Opinion
CIVIL ACTION NO. 14-7260
01-09-2015
MEMORANDUM
Plaintiff, a prisoner, has filed a pro se 42 U.S.C. § 1983 civil rights lawsuit against the City of Philadelphia, the District Attorney of Philadelphia, the Philadelphia County Public Defender's Office, a Philadelphia Municipal Court Judge, a Philadelphia Court of Common Pleas Judge, three Pennsylvania Superior Court Judges, six defense attorneys, and an assistant district attorney. He is challenging his conviction and sentence for attempted murder.
For the following reasons, plaintiff's claims will be dismissed pursuant to 28 U.S.C. § 1915(e)(2)(B)(i).
Judges have absolute immunity from civil rights actions seeking money damages for actions performed in a judicial capacity. Stump v. Sparkman, 435 U.S. 349 (1978). Nothing in this complaint suggests that Judge Georgeanne V. Daher, Judge Rayford A. Means, Judge Correale F. Stevens, Judge Mary Ann Bowes or Judge James J. Fitzgerald, III were acting outside of their judicial capacity in connection with plaintiff's criminal case. Therefore, the claims against Judge Daher, Judge Means, Judge Stevens, Judge Bowes and Judge Fitzgerald will be dismissed.
The doctrine of absolute immunity shields prosecutors from liability related to their official acts. Imbler v. Pachtman, 424 U.S. 409, 417-19 (1976). A prosecutor is absolutely immune from liability for money damages under § 1983 for acts "within the scope of his duties in initiating and pursuing a criminal prosecution." Id. at 410. Plaintiff's claims against the Philadelphia District Attorney's Office and Assistant District Attorney Jennifer BretSchneider will be dismissed because there is nothing in the complaint to suggest that they acted outside of the scope of their prosecutorial duties in connection with plaintiff's criminal case.

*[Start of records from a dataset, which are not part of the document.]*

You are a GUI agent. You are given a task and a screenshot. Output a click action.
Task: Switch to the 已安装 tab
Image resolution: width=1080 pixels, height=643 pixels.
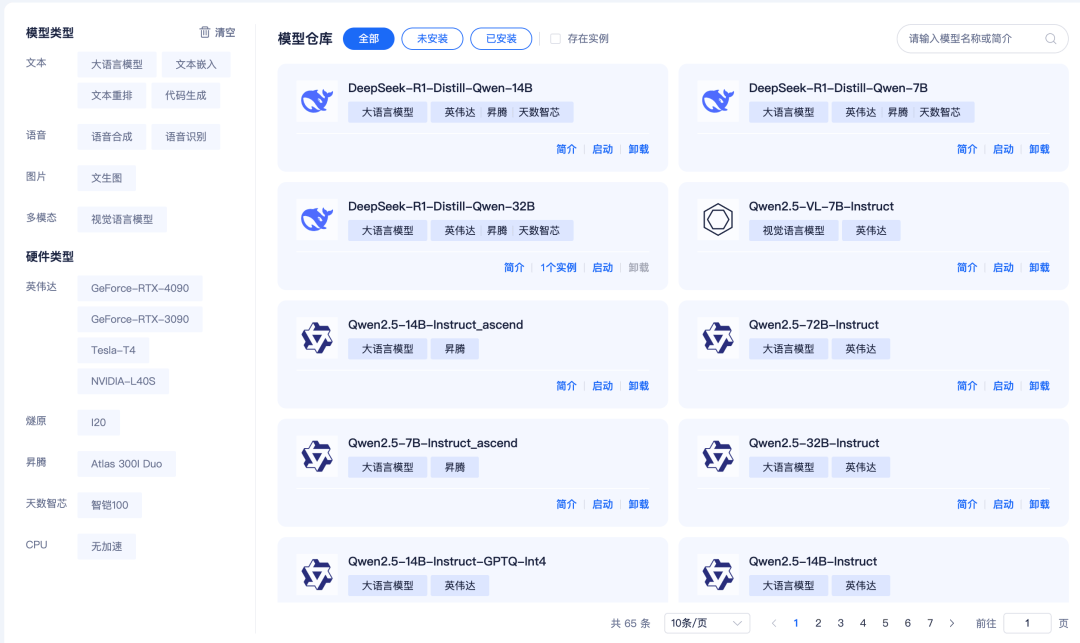[500, 39]
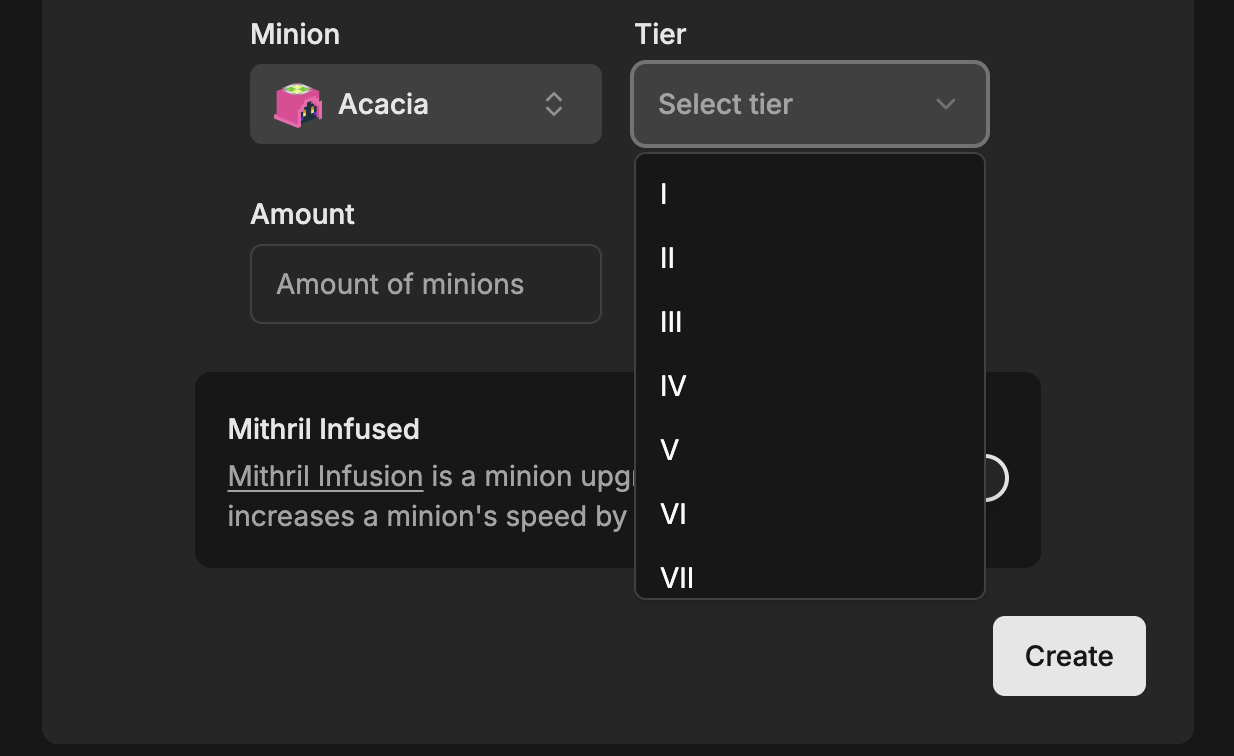The height and width of the screenshot is (756, 1234).
Task: Click the Minion field label
Action: click(x=295, y=34)
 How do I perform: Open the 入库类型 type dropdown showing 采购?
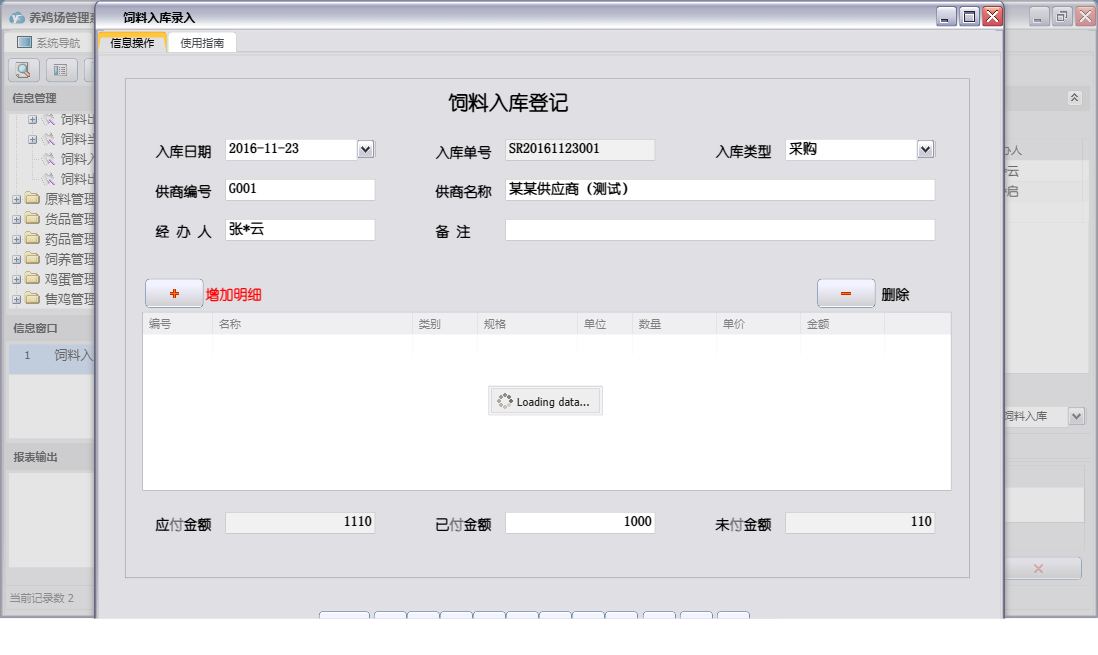[x=925, y=149]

In order to bring suit under 42 U.S.C. § 1983, plaintiff must allege that a person acting under color of state law deprived him of his constitutional rights. West v. Atkins, 487 U.S. 42 (1988). A defense attorney, whether court-appointed or privately retained, represents only his client, and not the state, and cannot be sued under § 1983. Polk County v. Dodson, 454 U.S. 312 (1981). Therefore, the Philadelphia County Public Defender's Office, Attorney Flo Messier, Attorney David Santee, Attorney Jeffrey Azzarano, Attorney Dennis T. Kelly, Attorney Andrew Gay and Attorney Elayne C. Bryn may not be sued in this action, and plaintiff's claims against them must be dismissed. Although plaintiff alleges that Attorney Santee and Attorney Bryn were involved in a conspiracy with Judge Means and the District Attorney and an Assistant District Attorney, these bald assertions are insufficient to support a conspiracy based claim against these defendants in this action. See Young v. Kann, 926 F.2d 1396, 1405 n.16 (3d Cir. 1991) (conspiracy claims may be dismissed as legally frivolous where claims are not based on fact, but rather on plaintiff's suspicion and speculation).
Municipal liability cannot be imposed absent an allegation that unlawful actions were taken pursuant to a municipality's policies, practices, customs, regulations or enactments. Monell v. Department of Social Services, 436 U.S. 658 (1978). There is no such allegation in the present complaint. Therefore, the claims against the City of Philadelphia will also be dismissed.
Plaintiff is alleging that he was improperly convicted and sentenced for attempted murder. However, "to recover damages for allegedly unconstitutional conviction or imprisonment, or for other harm caused by actions whose unlawfulness would render a conviction or sentence invalid, a § 1983 plaintiff must prove that the conviction or sentence has been reversed on direct appeal, expunged by executive order, declared invalid by a state tribunal authorized to make such determination, or called into question by a federal court's issuance of a writ of habeas corpus[.]" Heck v. Humphrey, 512 U.S. 477, 486-87 (1994) (footnote and citation omitted). Plaintiff does not state that his conviction has been reversed or otherwise invalidated.
Finally, in his prayer for relief, plaintiff is requesting release from incarceration. Such a request may only be brought in a petition for a writ of habeas corpus, not a 1983 action. Preiser v. Rodriguez, 411 U.S. 475 (1973).
A district court should generally provide a pro se plaintiff with leave to amend unless amendment would be inequitable or futile. See Grayson v. Mayview State Hosp., 293 F.3d 103, 114 (3d Cir. 2002). Here, plaintiff will not be given leave to amend because amendment would be futile, as he cannot cure the above deficiencies in his complaint.